_Work item_
From top to bottom, restate the entries below word for word.
======== Given records ========
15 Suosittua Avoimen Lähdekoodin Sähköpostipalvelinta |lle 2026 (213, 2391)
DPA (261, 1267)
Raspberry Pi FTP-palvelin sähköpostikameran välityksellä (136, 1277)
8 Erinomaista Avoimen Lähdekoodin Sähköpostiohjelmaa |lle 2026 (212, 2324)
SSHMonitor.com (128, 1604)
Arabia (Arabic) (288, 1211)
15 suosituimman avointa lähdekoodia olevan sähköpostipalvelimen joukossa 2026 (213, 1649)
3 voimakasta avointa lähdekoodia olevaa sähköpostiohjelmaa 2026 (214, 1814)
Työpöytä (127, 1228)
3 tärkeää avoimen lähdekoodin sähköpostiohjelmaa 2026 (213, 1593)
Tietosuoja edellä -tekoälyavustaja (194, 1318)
========
_Exercise solution_
15 Suosittua Avoimen Lähdekoodin Sähköpostipalvelinta |lle 2026 (213, 2391)
DPA (261, 1267)
Raspberry Pi FTP-palvelin sähköpostikameran välityksellä (136, 1277)
8 Erinomaista Avoimen Lähdekoodin Sähköpostiohjelmaa |lle 2026 (212, 2324)
SSHMonitor.com (128, 1604)
Arabia (Arabic) (288, 1211)
15 suosituimman avointa lähdekoodia olevan sähköpostipalvelimen joukossa 2026 (213, 1649)
3 voimakasta avointa lähdekoodia olevaa sähköpostiohjelmaa 2026 (214, 1814)
Työpöytä (127, 1228)
3 tärkeää avoimen lähdekoodin sähköpostiohjelmaa 2026 (213, 1593)
Tietosuoja edellä -tekoälyavustaja (194, 1318)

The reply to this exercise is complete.